(Exercise details) Reproduce the passage on Final Fantasy 7 Rebirth between "It’s a goddamned" and "Numbers go up!", inclusive.

(Extract)
After another hour of forced tutorials and a stealth sequence, the party escapes into the wilderness, and Final Fantasy 7 Rebirth actually starts in earnest. The wide world of the planet is ahead of you, villainous hotboy Sephiroth is somewhere out there, and the evil forces of Shinra are in pursuit. What kind of new adventure does the immortal Final Fantasy have in store for us?

It’s a goddamned open-world game. There are little clusters of monsters to fight, and sidequests to complete, and crafting materials to gather. They even have towers. Towers! That reveal more icons on the map! It’s 2024!

Needless to say—which is part of the problem—dumping you into an open world sequence completely kills the game’s momentum. Despite narrowly evading Shinra forces in the town of Kalm, you can just… go back there to play a useless card game, take on a photo mode challenge, or accept a sidequest where you repair a pipeline. Didn’t we spend the entirety of the last game trying to blow those up? Who cares! Numbers go up!

This is Rebirth‘s biggest problem: it wants to be the only video game. Not just the only game you are playing, the only game, period. Members of the development team have said a few times that Rebirth is a great starting point for the series. Which is ridiculous! This is a sequel to a remake of a portion of a game that came out in 1997! 

The characters and environments are lovingly recreated based on our memories of the original Final Fantasy 7. The story assumes familiarity with both the original and Remake, and the combat system basically requires some affinity with other action games, but all the tutorials and handholding treat the player like it’s the first time they’ve ever picked up a controller. Who is the audience for Rebirth other than “PS5 owners?”

Let’s get real basic for a second: What are the motivations of this story? Why is Cloud pursuing Sephiroth? Vengeance, I guess—we see in the first scene that Sephiroth killed Cloud’s mom—except, because of the weird glitchy video thing, maybe he didn’t. Why is Aerith following Cloud? Because she has a crush on him? What about Red XIII? He seems to want revenge for what Shinra did to him, but he’s also pretty chill about it. In fact, everyone is pretty chill about everything, because any sort of driving force might distract the player from visiting all the little icons on the map.

(Data)
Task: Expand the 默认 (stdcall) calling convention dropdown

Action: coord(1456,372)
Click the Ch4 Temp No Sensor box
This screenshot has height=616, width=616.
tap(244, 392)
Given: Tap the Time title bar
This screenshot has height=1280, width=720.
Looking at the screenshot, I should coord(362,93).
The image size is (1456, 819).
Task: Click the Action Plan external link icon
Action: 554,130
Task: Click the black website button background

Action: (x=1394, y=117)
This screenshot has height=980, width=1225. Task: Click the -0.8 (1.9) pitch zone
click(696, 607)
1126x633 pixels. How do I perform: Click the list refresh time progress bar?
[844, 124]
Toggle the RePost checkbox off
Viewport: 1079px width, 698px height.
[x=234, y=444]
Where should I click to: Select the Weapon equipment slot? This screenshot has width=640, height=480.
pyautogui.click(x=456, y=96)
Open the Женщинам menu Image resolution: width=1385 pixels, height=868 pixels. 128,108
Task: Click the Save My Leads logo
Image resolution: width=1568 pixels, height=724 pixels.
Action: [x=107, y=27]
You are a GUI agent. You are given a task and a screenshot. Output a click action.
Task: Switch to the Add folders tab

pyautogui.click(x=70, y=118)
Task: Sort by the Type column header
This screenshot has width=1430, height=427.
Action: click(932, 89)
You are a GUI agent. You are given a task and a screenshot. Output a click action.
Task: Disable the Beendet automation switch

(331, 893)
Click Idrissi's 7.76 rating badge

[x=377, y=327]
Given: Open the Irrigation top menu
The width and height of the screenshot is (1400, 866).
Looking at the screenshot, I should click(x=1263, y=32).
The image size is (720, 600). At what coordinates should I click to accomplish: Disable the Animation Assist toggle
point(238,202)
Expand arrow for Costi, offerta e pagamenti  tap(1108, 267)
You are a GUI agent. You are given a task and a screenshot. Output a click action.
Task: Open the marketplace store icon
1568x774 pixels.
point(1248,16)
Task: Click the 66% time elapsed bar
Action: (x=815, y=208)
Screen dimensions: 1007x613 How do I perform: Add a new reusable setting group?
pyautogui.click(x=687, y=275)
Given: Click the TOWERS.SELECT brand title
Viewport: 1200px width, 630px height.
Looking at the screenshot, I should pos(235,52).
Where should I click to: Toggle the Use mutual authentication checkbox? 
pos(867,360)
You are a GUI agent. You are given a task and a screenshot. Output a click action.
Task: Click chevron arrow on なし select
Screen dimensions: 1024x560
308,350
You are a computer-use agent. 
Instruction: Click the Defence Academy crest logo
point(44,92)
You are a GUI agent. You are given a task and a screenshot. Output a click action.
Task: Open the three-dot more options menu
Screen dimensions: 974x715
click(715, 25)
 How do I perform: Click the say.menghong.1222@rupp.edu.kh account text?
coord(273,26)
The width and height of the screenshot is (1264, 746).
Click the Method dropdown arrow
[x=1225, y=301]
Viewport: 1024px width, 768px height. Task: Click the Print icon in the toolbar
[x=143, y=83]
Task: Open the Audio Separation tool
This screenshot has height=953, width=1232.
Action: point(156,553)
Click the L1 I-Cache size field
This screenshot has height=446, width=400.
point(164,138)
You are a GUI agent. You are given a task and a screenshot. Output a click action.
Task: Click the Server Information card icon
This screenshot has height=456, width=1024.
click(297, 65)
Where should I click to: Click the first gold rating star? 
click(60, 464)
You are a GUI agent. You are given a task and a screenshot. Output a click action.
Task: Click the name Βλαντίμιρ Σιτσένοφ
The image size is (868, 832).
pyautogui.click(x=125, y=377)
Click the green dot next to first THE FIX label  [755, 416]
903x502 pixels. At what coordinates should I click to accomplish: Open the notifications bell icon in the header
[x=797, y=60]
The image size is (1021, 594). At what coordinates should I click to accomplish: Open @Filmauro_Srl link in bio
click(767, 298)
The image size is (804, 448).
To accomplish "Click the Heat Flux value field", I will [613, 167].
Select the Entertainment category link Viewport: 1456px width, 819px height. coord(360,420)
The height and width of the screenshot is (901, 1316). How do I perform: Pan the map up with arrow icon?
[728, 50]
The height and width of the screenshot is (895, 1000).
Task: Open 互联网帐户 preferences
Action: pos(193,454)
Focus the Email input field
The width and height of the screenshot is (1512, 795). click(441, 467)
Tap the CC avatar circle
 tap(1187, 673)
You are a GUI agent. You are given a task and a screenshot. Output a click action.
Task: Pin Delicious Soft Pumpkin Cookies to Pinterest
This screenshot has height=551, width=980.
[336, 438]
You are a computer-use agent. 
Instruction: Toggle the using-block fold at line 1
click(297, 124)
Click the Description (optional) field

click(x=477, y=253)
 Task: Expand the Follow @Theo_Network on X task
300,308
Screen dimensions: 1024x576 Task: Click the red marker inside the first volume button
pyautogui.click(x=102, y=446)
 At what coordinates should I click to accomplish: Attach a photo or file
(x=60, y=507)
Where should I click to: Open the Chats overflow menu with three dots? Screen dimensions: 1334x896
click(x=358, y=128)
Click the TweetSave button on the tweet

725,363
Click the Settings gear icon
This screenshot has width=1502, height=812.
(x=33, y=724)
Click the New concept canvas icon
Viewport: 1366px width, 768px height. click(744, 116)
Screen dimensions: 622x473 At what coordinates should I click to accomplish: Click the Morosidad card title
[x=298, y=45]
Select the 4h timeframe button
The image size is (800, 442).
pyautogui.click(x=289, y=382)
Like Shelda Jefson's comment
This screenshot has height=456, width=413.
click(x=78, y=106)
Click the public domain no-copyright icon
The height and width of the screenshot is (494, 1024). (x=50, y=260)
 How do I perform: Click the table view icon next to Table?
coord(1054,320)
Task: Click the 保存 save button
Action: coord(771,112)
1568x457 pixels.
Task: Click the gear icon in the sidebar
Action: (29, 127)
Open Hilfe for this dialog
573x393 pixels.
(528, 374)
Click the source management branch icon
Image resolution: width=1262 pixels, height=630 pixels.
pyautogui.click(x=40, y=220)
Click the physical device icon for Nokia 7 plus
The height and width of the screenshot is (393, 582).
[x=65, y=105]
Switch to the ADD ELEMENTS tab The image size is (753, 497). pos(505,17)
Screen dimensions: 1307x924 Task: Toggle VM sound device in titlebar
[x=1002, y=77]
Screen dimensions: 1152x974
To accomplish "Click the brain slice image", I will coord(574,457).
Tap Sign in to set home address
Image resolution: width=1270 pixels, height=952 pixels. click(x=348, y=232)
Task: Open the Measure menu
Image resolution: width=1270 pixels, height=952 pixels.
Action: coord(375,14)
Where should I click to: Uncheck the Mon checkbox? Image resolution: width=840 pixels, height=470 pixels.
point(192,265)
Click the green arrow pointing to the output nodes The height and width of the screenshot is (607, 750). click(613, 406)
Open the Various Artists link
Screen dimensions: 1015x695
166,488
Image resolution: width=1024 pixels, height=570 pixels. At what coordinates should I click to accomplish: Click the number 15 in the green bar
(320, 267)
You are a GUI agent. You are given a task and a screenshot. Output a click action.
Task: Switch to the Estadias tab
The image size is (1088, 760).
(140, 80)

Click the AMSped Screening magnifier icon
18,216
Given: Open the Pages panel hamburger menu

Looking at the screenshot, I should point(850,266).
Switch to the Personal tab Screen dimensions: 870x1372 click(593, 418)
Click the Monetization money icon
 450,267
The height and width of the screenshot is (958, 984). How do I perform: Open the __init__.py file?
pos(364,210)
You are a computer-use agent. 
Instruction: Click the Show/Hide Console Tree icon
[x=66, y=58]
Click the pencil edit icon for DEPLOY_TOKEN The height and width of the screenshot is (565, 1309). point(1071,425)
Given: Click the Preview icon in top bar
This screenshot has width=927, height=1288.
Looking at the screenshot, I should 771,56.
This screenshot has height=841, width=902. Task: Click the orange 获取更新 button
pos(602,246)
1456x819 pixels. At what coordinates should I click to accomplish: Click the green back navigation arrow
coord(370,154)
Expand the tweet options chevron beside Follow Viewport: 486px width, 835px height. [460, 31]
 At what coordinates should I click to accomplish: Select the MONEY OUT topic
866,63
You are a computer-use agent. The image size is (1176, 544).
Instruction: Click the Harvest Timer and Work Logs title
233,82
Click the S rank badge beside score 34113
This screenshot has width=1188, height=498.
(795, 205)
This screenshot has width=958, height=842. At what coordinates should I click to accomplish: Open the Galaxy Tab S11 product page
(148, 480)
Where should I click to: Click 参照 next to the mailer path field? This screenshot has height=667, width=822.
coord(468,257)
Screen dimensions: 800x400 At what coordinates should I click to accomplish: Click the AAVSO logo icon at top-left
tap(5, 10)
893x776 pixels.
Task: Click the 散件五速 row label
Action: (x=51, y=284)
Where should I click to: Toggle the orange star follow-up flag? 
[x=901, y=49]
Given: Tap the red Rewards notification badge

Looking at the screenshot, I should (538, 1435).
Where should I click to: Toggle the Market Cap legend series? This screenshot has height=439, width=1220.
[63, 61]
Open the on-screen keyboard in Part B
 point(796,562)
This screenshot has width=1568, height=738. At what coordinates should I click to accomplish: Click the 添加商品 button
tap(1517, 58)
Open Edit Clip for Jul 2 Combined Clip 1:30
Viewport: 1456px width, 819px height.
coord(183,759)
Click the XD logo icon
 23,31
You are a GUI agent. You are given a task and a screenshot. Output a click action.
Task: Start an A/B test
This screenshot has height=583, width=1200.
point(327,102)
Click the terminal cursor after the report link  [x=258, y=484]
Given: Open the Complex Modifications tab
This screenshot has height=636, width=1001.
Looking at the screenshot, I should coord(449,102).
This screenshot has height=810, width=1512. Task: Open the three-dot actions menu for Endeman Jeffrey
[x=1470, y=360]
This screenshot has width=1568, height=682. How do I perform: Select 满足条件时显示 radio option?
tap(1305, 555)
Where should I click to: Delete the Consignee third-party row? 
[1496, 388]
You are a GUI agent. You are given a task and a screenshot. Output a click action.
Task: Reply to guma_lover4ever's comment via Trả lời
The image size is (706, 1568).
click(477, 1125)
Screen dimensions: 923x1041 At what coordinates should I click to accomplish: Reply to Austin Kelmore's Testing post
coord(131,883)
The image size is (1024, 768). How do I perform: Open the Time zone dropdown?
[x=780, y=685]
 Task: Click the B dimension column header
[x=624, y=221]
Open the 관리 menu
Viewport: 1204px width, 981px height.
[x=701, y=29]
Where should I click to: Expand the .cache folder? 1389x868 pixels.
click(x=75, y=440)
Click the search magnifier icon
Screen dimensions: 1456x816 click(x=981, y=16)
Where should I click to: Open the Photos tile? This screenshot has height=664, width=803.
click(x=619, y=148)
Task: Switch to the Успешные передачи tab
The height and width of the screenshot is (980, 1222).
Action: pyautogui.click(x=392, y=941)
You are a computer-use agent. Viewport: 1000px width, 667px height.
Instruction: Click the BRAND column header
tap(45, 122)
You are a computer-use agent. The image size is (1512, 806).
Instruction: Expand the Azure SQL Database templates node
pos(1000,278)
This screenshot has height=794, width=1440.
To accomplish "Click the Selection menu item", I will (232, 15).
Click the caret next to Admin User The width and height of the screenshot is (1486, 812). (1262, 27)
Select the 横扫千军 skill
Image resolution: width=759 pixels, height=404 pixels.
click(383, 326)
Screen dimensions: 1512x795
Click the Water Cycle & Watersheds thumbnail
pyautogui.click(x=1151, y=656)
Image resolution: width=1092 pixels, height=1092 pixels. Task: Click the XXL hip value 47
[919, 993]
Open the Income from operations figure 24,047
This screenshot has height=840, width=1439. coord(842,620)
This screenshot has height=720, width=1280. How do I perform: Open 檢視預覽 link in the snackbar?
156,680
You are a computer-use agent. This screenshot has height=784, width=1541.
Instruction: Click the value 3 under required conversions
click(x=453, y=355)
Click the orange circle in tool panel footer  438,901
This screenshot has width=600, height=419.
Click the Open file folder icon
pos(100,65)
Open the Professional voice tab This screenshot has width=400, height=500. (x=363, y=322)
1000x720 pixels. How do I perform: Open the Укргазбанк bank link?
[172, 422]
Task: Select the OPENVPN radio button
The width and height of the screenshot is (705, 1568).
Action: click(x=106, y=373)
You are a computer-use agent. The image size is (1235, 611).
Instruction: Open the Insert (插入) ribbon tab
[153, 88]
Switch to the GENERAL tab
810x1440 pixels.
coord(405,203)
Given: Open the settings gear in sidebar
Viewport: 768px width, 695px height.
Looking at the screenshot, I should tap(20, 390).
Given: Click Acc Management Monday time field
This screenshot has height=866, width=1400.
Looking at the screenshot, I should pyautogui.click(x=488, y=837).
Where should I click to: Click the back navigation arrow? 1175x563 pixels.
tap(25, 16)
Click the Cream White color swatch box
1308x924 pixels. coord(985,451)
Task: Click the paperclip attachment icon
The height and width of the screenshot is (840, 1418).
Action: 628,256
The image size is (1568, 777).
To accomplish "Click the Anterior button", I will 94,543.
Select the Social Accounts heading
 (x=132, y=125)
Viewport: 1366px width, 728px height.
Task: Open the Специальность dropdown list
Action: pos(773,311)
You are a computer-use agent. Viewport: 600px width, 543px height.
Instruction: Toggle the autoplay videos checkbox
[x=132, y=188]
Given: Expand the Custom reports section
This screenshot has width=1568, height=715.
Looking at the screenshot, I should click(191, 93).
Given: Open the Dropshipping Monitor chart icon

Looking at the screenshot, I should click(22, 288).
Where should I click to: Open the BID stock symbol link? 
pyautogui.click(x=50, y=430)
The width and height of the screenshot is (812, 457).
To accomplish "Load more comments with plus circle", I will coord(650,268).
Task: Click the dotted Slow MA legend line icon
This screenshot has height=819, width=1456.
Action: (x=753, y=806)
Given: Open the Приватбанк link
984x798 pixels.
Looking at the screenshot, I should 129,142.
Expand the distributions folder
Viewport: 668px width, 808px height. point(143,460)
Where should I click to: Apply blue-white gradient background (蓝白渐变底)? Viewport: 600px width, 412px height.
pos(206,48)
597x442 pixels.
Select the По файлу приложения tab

(Solution to the exercise)
It’s a goddamned open-world game. There are little clusters of monsters to fight, and sidequests to complete, and crafting materials to gather. They even have towers. Towers! That reveal more icons on the map! It’s 2024!

Needless to say—which is part of the problem—dumping you into an open world sequence completely kills the game’s momentum. Despite narrowly evading Shinra forces in the town of Kalm, you can just… go back there to play a useless card game, take on a photo mode challenge, or accept a sidequest where you repair a pipeline. Didn’t we spend the entirety of the last game trying to blow those up? Who cares! Numbers go up!